REPUBLIKA.CO.ID, SURABAYA--Ratusan aktivis Front Pembela Islam (FPI) Surabaya merobohkan papan nama Jamaah Ahmadiyah Indonesia (JAI) Jatim di Jalan Bubutan, Surabaya, Selasa (10/8). "Saat itu, kami tidak ada di tempat, karena setelah Shalat Dzuhur ada acara 'JAMAK' (Jaringan Masyarakat Anti-Kekerasan) Jatim," kata Ketua JAI Jatim, Sebthe Hasan.
Menurut dia, ratusan pegiat FPI itu datang secara tiba-tiba pada pukul 13.00 WIB ketika kantor JAI Jatim sedang ditutup pasca-Shalat Dzuhur. "Mereka datang dengan teriakan Allahu Akbar berkali-kali dan karena pagar tertutup maka mereka merusak apa yang ada. Akhirnya massa merobohkan papan nama JAI dan diinjak-injak," tuturnya.

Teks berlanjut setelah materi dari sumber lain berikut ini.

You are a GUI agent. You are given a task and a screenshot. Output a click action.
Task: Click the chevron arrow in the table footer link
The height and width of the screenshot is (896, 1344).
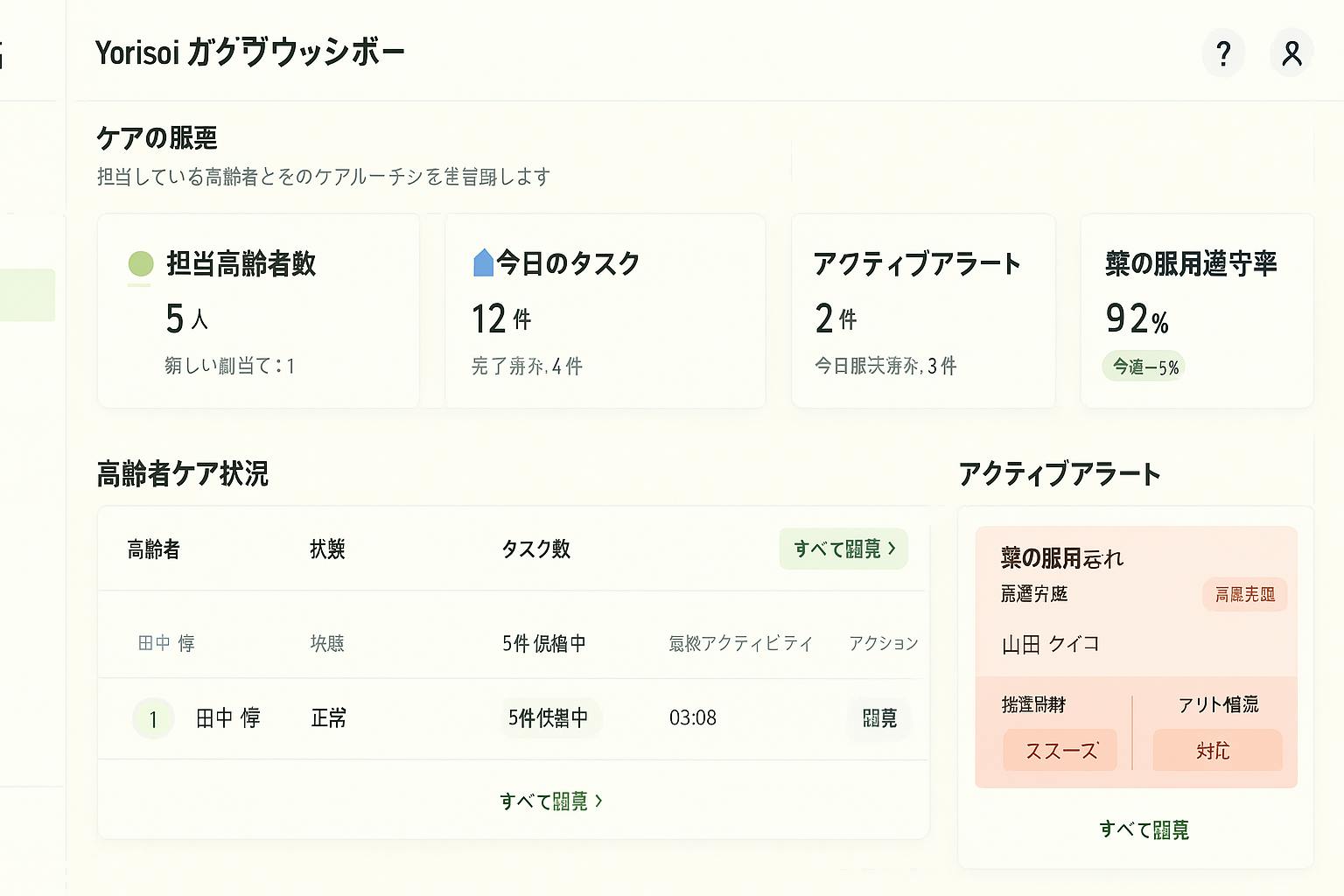pos(599,801)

Saat itu, menurut dia, tidak ada pengurus JAI di lokasi kejadian pasca-Dzuhur, kecuali seorang anggota JAI yang kebetulan berjualan di dekat kantor JAI. "Kami mendapatkan laporan dari beliau, lalu kami datang ke kantor," ungkap Sebthe.
Tentang respon aparat kepolisian, ia mengatakan saat kejadian berlangsung hanya ada enam polisi di lokasi. Mayoritas polisi waktu itu sedang mengawal aksi damai sejumlah organisasi keagamaan yang melakukan imbauan dengan mendatangi lokalisasi Dolly dan sebagainya.
"Saya sudah mendapat konfirmasi dari Kanit Intelkam Polrestabes Surabaya. Beliau bilang polisi tidak dapat berbuat apa-apa karena jumlah mereka hanya enam orang, sedangkan pegiat FPI ada 200-an orang," ujarnya.
Sementara itu, sejumlah pengurus FPI Surabaya tidak dapat dihubungi per telepon, meskipun handphone (HP) mereka aktif. Namun sejumlah saksi mata menyebutkan FPI beralasan JAI sudah dinyatakan sesat oleh pemerintah sebagai pembenaran tindakan mereka.
Secara terpisah, Pelaksana Harian JAMAK Jatim Achmad Zainul Hamdi menyatakan siap melakukan advokasi terhadap pegiat JAI yang mengalamit tindak kekerasan itu. "Kami tidak melihat pelakunya dari FPI atau bukan, karena kami tidak setuju kepada siapapun yang melakukan tindak kekerasan atas nama agama. Kami akan mengumpulkan data dan fakta tentang kejadian itu," ujarnya menegaskan.